— Begin Supplied text —

Can you tell how much revenue a website has?
July 13, 2008 7:44 AM   Subscribe

I was discussing with someone a certain website, which they say has revenues of at least $20 million a year. They made a claim that by looking at the ad rates of the ad network the website is using, the number of ads per page, and the traffic of the website (via things like Quantcast; it's in the Alexa top 500), it is possible to make a rough revenue estimate without access to any internal data. Is this so? If so, what formulas are used?
posted by Charmian to Computers & Internet (9 answers total) 1 user marked this as a favorite
 
You can estimate the rough traffic of that site using Google Trends. Then refer to Google Adwords and try placement targeting for that website.. you'll know the suggested CPM rates for that niche..
posted by labnol at 8:08 AM on July 13, 2008


it is possible to make a rough revenue estimate

...of course it is. The real question is how "rough" are you comfortable with? If the website is a publicly traded company, you can get more than a rough estimate.
posted by toomuchpete at 8:36 AM on July 13, 2008


Response by poster: Thanks for all the answers so far.
By rough, I mean within maybe about 10% margin of error?

I'm not sure whether it is a company or not, but it's definitely not a publicly traded one.
posted by Charmian at 8:45 AM on July 13, 2008


Not within 10%. Look at the accuracy of the component numbers... Ads per page is probably accurate. Average ad rate is lucky to be within 25% of correct. Number of page views you'd be lucky to be within 50% of the right answer. Multiplying them just broadens the range. The right answer is probably within that range, but it's a huge range.
posted by smackfu at 9:16 AM on July 13, 2008


It's so much more complicated than it seems...

Most sites don't deal exclusively with an ad network; they only use the network to farm out their "remnant" inventory, i.e. the inventory that they didn't sell directly. The inventory that they did sell directly goes for a lot more money.

— End Supplied text —

:: Objective 1 ::
Echo the stretch of the listing from the line that contains "Click empty space" through the line that contains "Looking at the screenshot, I should pos(42,379).".
The forum thread and the listing have unrelated origins.

— Begin Material for this task —

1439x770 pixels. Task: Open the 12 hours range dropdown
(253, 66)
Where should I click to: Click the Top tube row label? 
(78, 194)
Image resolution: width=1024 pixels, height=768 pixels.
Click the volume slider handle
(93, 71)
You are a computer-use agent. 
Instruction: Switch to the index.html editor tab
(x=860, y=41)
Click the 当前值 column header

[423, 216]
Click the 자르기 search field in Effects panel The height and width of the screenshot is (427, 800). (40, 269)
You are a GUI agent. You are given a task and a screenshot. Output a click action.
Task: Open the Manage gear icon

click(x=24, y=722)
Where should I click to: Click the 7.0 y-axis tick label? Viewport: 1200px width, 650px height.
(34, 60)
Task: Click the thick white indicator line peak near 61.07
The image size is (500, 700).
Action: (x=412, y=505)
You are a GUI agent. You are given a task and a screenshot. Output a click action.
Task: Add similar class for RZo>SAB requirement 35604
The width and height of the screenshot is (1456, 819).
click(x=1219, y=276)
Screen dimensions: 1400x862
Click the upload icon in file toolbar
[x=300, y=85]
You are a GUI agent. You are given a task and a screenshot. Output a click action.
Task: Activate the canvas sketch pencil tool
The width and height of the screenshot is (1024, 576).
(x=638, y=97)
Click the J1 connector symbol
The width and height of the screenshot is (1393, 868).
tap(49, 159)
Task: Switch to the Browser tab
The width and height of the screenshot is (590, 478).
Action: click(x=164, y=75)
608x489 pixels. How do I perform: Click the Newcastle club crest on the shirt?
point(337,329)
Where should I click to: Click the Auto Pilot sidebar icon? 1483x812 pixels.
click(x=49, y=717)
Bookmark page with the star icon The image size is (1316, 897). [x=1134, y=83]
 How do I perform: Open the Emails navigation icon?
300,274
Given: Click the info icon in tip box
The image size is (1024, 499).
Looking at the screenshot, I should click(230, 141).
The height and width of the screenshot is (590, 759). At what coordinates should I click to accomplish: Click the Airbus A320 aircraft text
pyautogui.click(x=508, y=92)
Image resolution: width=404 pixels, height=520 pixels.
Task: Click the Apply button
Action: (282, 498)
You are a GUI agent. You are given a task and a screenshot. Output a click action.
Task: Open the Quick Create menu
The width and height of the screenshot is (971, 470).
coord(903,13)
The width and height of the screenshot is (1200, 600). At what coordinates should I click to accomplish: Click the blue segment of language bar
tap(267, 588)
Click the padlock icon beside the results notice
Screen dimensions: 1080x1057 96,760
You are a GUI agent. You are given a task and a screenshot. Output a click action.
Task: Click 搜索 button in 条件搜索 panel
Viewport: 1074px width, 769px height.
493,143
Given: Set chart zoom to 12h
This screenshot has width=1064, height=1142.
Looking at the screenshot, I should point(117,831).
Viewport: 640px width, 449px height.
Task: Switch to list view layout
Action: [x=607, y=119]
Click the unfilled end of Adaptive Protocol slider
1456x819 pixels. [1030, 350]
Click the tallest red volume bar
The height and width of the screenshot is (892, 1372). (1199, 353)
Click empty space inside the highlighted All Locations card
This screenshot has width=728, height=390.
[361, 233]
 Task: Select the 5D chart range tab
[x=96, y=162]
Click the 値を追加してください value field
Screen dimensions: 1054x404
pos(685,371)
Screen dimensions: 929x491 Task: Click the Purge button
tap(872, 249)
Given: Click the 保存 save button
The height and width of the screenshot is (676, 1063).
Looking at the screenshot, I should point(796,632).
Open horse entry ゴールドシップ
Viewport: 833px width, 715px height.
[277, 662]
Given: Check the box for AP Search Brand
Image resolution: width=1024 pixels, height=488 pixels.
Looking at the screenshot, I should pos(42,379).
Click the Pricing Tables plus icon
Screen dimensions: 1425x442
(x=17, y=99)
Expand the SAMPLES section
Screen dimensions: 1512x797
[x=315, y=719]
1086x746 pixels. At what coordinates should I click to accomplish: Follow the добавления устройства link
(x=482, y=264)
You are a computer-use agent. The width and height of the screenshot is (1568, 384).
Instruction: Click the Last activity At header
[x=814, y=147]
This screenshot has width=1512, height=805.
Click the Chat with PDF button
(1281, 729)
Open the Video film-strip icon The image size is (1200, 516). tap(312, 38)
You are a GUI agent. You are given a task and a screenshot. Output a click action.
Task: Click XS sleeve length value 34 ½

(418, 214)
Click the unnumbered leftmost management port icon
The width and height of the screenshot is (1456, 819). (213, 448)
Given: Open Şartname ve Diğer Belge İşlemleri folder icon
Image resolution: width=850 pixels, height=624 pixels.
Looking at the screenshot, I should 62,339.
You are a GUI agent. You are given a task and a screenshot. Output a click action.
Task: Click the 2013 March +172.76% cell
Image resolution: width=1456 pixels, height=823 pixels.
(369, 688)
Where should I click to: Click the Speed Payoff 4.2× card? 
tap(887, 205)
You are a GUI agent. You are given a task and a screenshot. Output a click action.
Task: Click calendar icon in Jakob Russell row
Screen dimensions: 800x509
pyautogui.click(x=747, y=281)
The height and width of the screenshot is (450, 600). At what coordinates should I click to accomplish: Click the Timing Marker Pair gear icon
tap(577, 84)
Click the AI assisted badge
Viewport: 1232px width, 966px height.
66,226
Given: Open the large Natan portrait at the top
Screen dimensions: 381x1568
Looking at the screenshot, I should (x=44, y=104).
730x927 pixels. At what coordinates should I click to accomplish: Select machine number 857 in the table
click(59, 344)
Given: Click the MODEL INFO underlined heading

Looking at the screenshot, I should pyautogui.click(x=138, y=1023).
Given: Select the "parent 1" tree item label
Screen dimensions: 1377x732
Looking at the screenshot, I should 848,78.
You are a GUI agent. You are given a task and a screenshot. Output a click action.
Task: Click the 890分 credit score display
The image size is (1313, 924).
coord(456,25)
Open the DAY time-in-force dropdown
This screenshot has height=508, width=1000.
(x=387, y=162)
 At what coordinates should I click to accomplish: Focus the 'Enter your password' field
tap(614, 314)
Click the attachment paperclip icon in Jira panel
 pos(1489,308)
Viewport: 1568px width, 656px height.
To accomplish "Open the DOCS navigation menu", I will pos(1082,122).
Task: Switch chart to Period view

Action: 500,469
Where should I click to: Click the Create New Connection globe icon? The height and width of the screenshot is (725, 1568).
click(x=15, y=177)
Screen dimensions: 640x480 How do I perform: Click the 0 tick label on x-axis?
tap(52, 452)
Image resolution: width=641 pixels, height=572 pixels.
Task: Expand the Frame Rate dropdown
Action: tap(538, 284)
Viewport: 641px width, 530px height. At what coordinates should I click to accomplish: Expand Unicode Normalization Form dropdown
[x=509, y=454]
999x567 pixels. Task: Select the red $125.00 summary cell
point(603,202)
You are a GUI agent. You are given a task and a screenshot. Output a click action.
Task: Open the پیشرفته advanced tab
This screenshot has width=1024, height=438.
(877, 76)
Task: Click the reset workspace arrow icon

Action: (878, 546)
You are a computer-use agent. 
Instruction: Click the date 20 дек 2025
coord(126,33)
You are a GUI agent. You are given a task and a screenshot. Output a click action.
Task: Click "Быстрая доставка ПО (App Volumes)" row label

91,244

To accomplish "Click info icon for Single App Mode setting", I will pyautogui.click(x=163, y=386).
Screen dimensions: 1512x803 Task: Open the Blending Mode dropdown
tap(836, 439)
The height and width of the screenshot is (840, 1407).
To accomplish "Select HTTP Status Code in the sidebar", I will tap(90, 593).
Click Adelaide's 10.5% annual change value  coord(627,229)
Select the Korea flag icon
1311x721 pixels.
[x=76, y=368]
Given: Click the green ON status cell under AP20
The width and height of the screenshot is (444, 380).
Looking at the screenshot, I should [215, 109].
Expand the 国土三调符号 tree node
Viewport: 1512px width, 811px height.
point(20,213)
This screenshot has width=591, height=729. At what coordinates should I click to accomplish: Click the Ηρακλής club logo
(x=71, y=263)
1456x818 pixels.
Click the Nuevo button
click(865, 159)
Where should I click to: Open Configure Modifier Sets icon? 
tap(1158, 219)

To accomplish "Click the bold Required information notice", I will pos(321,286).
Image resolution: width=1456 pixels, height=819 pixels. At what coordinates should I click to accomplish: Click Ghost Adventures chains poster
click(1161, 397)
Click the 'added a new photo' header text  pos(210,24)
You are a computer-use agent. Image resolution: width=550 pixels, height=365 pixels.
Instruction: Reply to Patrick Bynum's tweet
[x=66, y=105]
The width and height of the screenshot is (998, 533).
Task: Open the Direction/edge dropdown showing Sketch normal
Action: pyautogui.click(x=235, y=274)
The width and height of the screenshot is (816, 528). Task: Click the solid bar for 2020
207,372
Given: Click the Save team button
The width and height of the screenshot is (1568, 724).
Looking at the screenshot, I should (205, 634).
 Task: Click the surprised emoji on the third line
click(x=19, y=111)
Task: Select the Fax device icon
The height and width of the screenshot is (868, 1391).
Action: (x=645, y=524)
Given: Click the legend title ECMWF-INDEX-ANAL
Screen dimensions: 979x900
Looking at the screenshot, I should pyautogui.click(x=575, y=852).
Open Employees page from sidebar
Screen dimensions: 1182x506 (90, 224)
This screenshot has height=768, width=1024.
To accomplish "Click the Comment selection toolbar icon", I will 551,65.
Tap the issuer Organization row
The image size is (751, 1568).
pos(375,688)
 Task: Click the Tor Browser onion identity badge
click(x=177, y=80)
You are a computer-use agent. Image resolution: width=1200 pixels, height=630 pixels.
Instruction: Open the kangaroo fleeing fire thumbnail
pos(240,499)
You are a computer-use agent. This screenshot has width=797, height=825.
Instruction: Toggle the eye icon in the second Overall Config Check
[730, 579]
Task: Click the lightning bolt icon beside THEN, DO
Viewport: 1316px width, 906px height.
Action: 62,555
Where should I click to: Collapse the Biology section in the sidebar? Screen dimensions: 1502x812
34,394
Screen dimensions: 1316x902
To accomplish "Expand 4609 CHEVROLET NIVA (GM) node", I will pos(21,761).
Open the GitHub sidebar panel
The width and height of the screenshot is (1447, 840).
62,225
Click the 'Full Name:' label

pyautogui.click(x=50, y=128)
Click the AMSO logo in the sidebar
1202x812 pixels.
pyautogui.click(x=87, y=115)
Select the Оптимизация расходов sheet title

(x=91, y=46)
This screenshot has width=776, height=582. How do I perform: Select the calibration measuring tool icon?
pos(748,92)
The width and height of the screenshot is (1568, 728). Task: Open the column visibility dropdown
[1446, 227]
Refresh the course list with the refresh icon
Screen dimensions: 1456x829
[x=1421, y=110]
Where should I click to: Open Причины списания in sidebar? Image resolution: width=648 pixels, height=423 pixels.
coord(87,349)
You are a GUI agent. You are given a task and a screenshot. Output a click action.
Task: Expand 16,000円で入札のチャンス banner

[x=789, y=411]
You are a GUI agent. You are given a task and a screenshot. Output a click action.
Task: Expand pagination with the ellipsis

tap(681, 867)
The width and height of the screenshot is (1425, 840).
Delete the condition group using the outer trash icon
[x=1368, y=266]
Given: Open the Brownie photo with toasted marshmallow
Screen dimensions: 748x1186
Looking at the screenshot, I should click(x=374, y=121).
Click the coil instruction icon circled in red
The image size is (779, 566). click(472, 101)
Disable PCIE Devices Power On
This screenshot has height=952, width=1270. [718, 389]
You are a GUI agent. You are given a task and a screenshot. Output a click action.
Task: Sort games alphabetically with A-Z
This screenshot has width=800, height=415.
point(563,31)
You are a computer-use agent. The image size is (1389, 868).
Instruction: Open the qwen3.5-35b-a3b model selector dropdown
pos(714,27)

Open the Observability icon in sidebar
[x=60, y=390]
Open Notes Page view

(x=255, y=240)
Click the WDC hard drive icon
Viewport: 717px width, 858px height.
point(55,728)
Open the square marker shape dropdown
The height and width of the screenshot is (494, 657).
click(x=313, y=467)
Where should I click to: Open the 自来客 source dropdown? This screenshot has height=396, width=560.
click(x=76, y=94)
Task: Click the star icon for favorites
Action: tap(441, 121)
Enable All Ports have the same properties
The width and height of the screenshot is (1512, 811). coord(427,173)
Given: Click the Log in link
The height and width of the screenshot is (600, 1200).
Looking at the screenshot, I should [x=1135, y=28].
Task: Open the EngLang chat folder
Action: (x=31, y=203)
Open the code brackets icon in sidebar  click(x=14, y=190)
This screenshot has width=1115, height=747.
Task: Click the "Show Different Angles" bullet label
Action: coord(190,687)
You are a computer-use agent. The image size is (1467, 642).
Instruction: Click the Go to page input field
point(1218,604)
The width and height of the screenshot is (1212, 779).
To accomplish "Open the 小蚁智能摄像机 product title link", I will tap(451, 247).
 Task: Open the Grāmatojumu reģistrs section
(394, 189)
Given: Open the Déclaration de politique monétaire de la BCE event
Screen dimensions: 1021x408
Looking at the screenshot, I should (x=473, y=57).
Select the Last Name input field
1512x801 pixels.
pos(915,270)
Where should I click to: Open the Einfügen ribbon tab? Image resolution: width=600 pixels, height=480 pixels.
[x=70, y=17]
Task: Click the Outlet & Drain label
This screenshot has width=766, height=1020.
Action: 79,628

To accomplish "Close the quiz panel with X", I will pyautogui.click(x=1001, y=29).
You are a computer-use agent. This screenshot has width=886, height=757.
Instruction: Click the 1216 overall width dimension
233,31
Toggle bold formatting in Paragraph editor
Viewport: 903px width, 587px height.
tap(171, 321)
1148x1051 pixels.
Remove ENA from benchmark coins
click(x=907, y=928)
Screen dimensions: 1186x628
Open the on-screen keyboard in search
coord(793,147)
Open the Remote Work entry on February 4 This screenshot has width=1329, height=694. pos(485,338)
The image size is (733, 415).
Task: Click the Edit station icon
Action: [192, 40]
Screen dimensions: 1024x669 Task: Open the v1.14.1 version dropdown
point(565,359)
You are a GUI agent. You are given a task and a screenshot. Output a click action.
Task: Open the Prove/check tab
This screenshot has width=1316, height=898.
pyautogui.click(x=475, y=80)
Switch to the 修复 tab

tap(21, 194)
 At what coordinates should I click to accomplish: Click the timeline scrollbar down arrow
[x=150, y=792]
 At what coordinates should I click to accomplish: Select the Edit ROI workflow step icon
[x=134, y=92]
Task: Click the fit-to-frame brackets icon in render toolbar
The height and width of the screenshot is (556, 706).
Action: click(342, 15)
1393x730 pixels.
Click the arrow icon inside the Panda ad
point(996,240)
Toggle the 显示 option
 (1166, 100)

— End Material for this task —

:: Objective 2 ::
Give every distinct username that appears after "posted by" in the forum thread.

:: Expected output 1 ::
Click empty space inside the highlighted All Locations card
This screenshot has width=728, height=390.
[361, 233]
 Task: Select the 5D chart range tab
[x=96, y=162]
Click the 値を追加してください value field
Screen dimensions: 1054x404
pos(685,371)
Screen dimensions: 929x491 Task: Click the Purge button
tap(872, 249)
Given: Click the 保存 save button
The height and width of the screenshot is (676, 1063).
Looking at the screenshot, I should point(796,632).
Open horse entry ゴールドシップ
Viewport: 833px width, 715px height.
[277, 662]
Given: Check the box for AP Search Brand
Image resolution: width=1024 pixels, height=488 pixels.
Looking at the screenshot, I should pos(42,379).

:: Expected output 2 ::
Charmian, labnol, toomuchpete, smackfu